§ **Page extract**
#####
# Haynie Bigfoot vs Shallow Sport Modified V



## oldvette (Aug 12, 2009)

Ok I have changed my mind on the Pathfinder and narrowed it down to these 2. Haynie Bigfoot with a 200 Merc. or a 21 Shallow Sport Modified V with a 200 E-Tech. You guys have any opinions on these 2. My guess is the Haynie would have a little more MPH but maybe not enough to matter? Thanks in advance for your comments.


----------



## flatsmaster14 (Mar 25, 2011)

Ss


----------



## Im Headed South (Jun 28, 2006)

I'd take the extra 2' and the black motor but thats just me, whats the price difference?


----------



## oldvette (Aug 12, 2009)

2 or 3 thousand more for the Bigfoot but its 3 years newer


----------



## trevman (Mar 22, 2009)

I would go haynie all the way. they are tough fishing machines. not a lot that will keep a bigfoot off the bay chop wise. lots of guides over in louisiana are ordering em haynies. and two more of my friends are about to pull the trigger on haynies. trim tabs down one or to notches and you an cut through a moderate chop no prob going fourty. it will get you there. my 2cents


----------



## Im Headed South (Jun 28, 2006)

Which 200 Mercury is it? Still have warranty left on it? How many hours on each one? Where are you located in relation to a quality shop for either the merc or etec? Whats the condition of each one, if the one thats 3 years older is in nicer condition than the newer one that might be a tip of how the owners took care of them. Used boats have too many variables that go into them to give you a answer which maybe the better boat. If you can get 3 extra years of warranty because the warranties or equal then I know I'd go with the BF, one repair bill eat up that 2 or 3 grand.


----------



## Dukdogtx (Jul 30, 2009)

Now ya talkin'. 23' Bigfoot is my "dreamboat".
The SS & Pathfinder are great, but the Bigfoot is the real deal. Has it all!!!


----------



## KamoAggie (Oct 21, 2009)

Ride in both. Motors aside, I would go with the SS. Not very knowledgable on the Etecs thoughts.


----------



## craftkr (May 24, 2012)

My neighbor has a Big Foot and that boat handles roughy water great. And surprisingly gets up pretty well in shallow water. 

SWS mod v is a nice boat too. Tough choice. 

I'd go between overall price of the boats, year of boats, year of motors and hrs. 

Look at both and ride in both. See which one you like better. 

Good luck.


----------



## sand storm (Mar 15, 2012)

Shallow Sport...hands down!


----------



## daniel7930 (Jun 16, 2011)

Both r good boats. I would go with the ss. But can't go wrong with either


----------



## Bayscout22 (Aug 9, 2007)

I have a Bigfoot and I couldn't be happier with it.


----------



## OffshoreChris (Oct 13, 2010)

Bigfoot without a doubt. Bigfoot runs like a regular v hull and still gets pretty skinny. I ran a 24 Shallow Sport Mod V the other day with a 300 evinrude and was not impressed at all. I love the big foot.
#####
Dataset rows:
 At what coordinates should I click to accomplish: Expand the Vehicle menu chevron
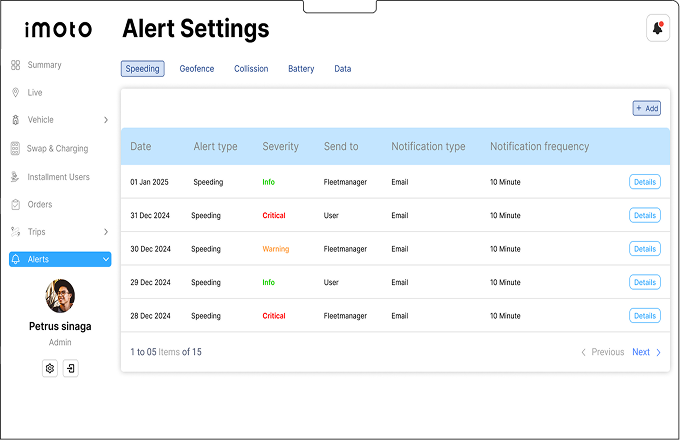[x=106, y=120]
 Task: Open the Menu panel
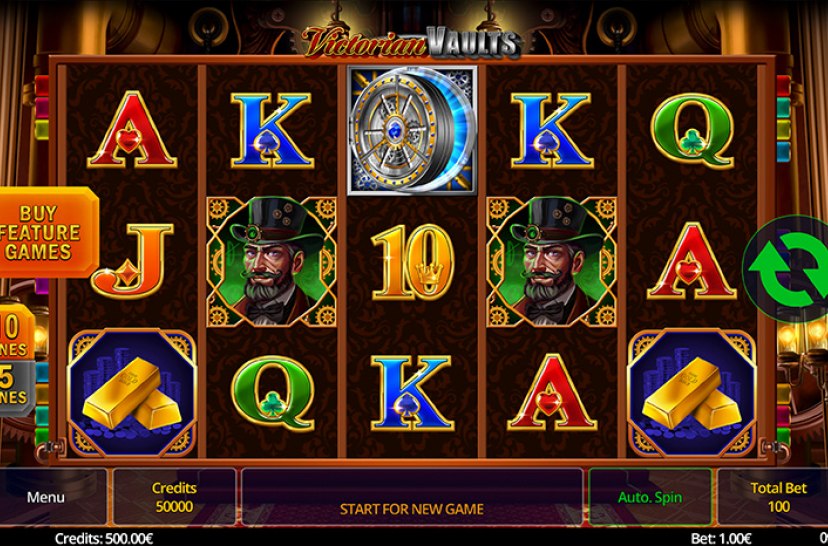[46, 497]
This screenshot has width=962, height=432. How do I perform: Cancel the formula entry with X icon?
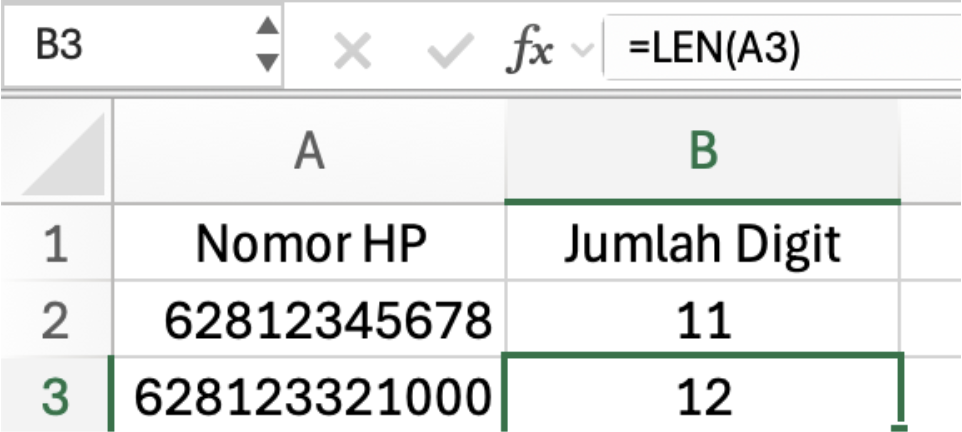351,49
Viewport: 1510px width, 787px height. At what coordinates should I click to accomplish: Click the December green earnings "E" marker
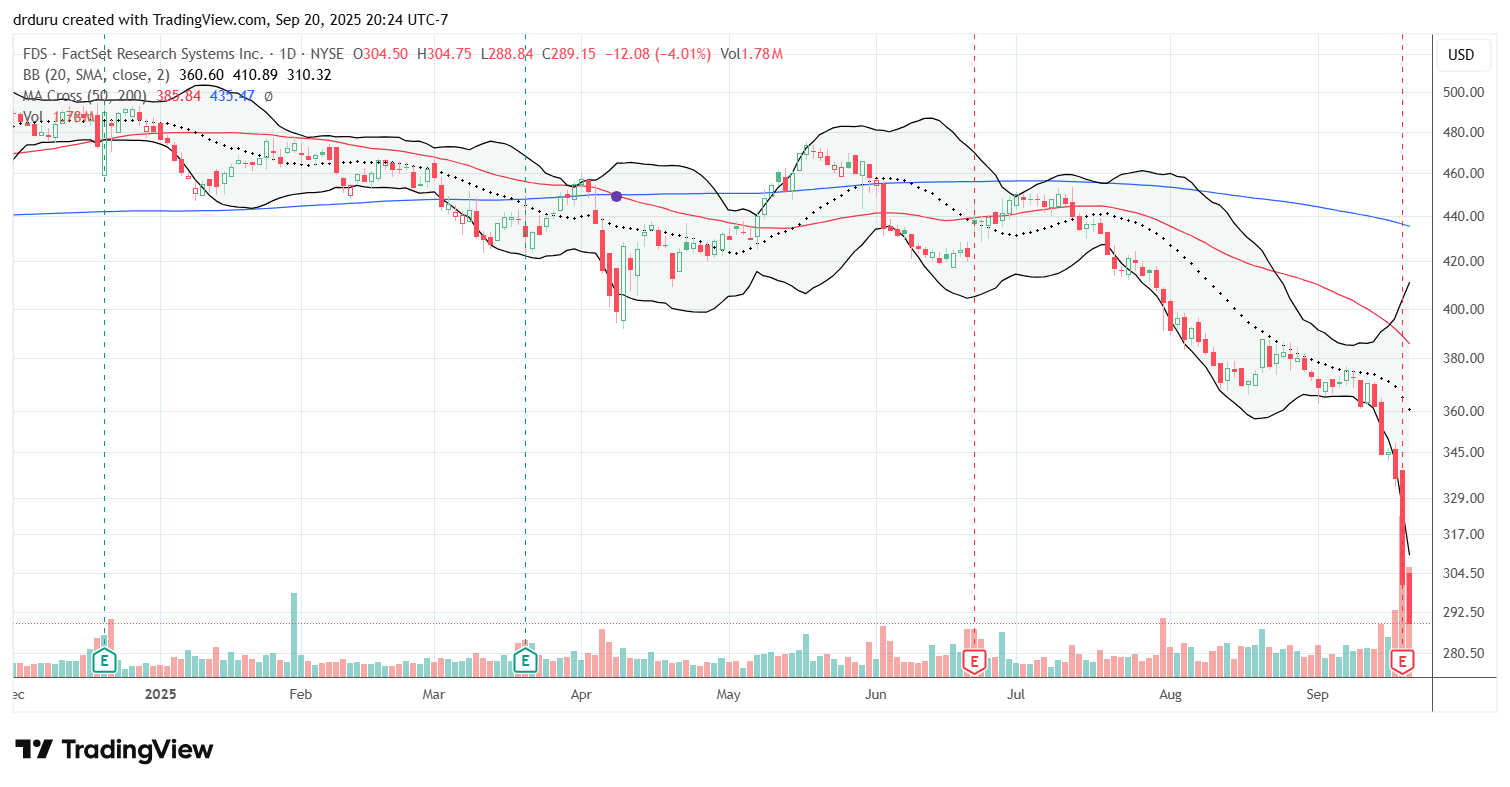click(x=103, y=661)
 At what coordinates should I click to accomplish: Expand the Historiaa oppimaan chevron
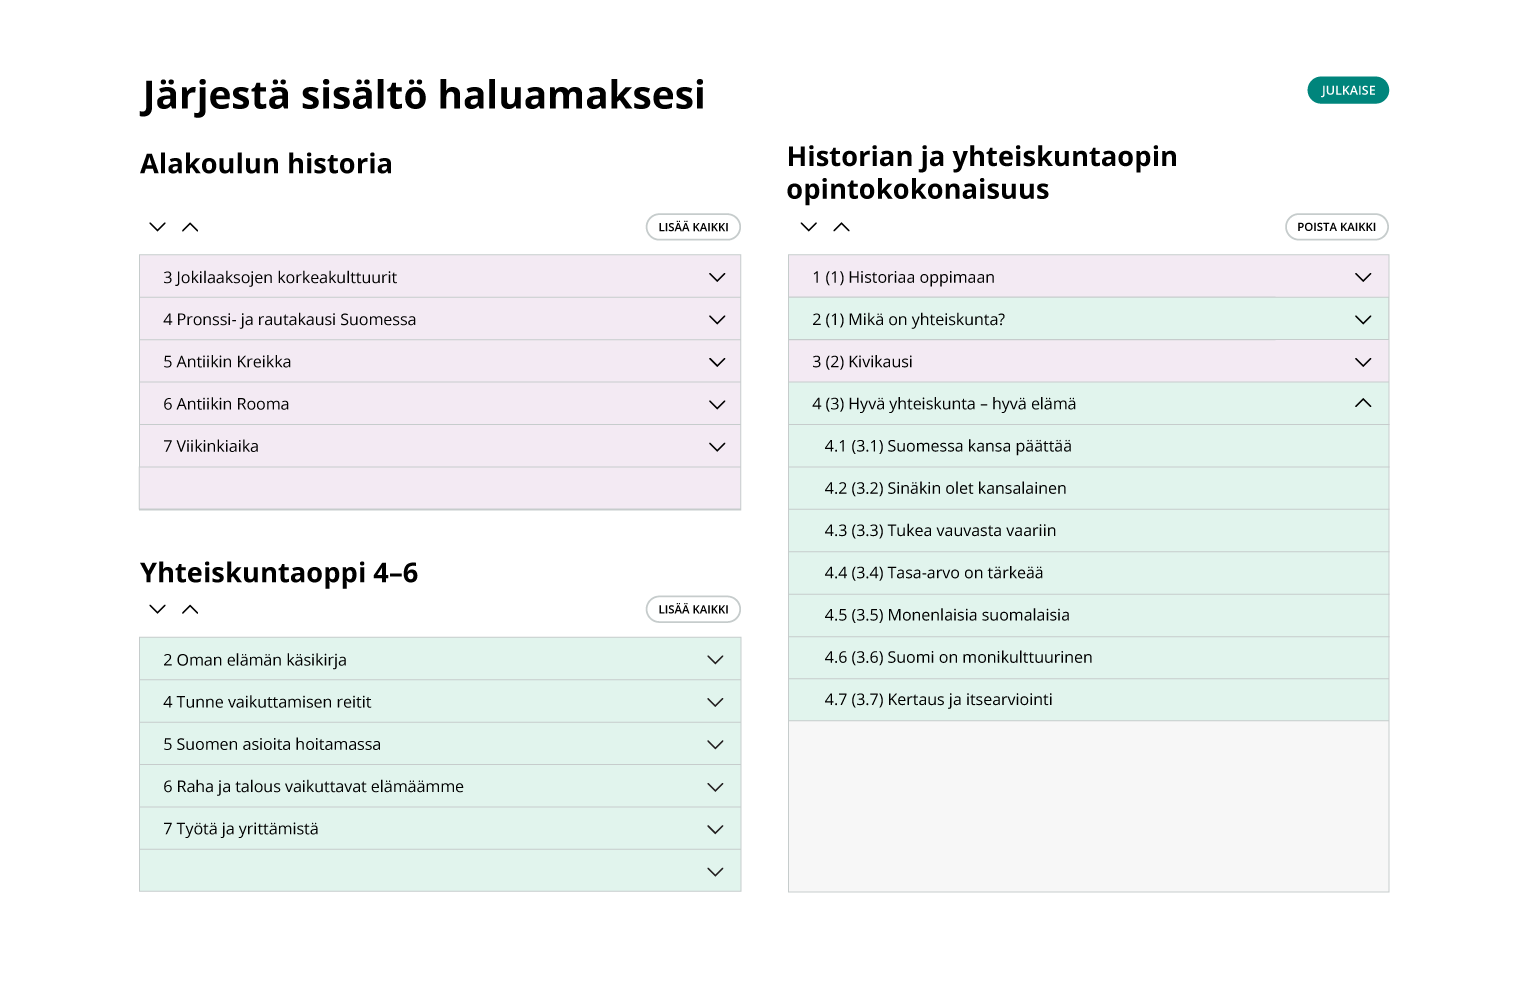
#####
§ **Requests**
a: Could you repeat a passage from the boat thread word for word, beginning at the words "## KamoAggie (Oct" and stopping after "in shallow water."?
b: Can you offset the coordinates in the entries' answers by adding 28 to every number, and write out all those lines again with the requests included but the pictures left out?
The boat thread and the entries are unrelated material.

§ **Final answers**
a:
## KamoAggie (Oct 21, 2009)

Ride in both. Motors aside, I would go with the SS. Not very knowledgable on the Etecs thoughts.


----------



## craftkr (May 24, 2012)

My neighbor has a Big Foot and that boat handles roughy water great. And surprisingly gets up pretty well in shallow water.

b:
 At what coordinates should I click to accomplish: Expand the Vehicle menu chevron
[x=134, y=148]
 Task: Open the Menu panel
[74, 525]
This screenshot has width=962, height=432. How do I perform: Cancel the formula entry with X icon?
379,77
Viewport: 1510px width, 787px height. At what coordinates should I click to accomplish: Click the December green earnings "E" marker
click(x=131, y=689)
 At what coordinates should I click to accomplish: Expand the Historiaa oppimaan chevron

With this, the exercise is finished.